See, the comment here talks about two limits, because that was how
the initial implementation worked - the background CIL push was not
async, so there was some juggling done to prevent new commits from
blocking on background pushes in progress unless the size was
actually growing to large.  This patch pretty much describes the
whole issue here:

https://lore.kernel.org/linux-xfs/1285552073-14663-2-git-send-email-david@fromorbit.com/

That's in commit 80168676ebfe ("xfs: force background CIL push under
sustained load") which went into 2.6.38 or so.
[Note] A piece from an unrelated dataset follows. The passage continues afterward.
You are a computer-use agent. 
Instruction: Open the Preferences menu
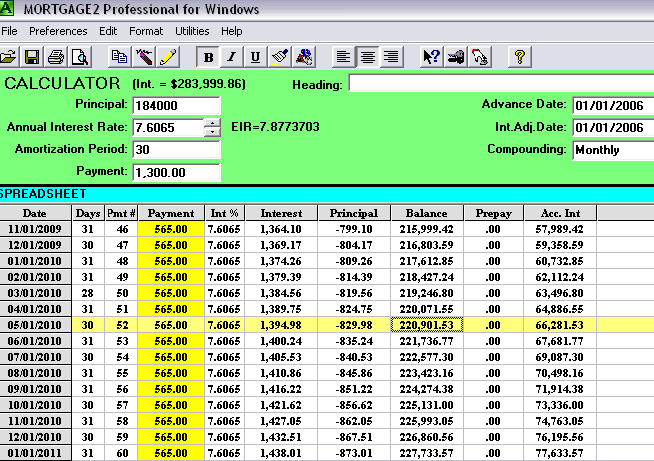coord(58,31)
The cause of the
problem in that case was concurrent transaction commit load causing
lock contention and preventing a background push from getting the
context lock to do the actual push.

The hard limit in the CIL code was dropped when the background push
was converted to run asynchronously to use a work queue in 2012 as
it allowed the locking to be changed (down_write_trylock ->
down_write) to turn it into a transaction commit barrier while the
contexts are switched over.  That was done in 2012 via commit
4c2d542f2e78 ("xfs: Do background CIL flushes via a workqueue") and
so we haven't actually capped CIL checkpoint sizes since 2012.

Essentially, the comment you point out documents the two limits from
the original code, and this commit is restoring that behaviour for
background CIL pushes....

I'll do some work to update it all.

Cheers,

Dave.
-- 
Dave Chinner
david@fromorbit.com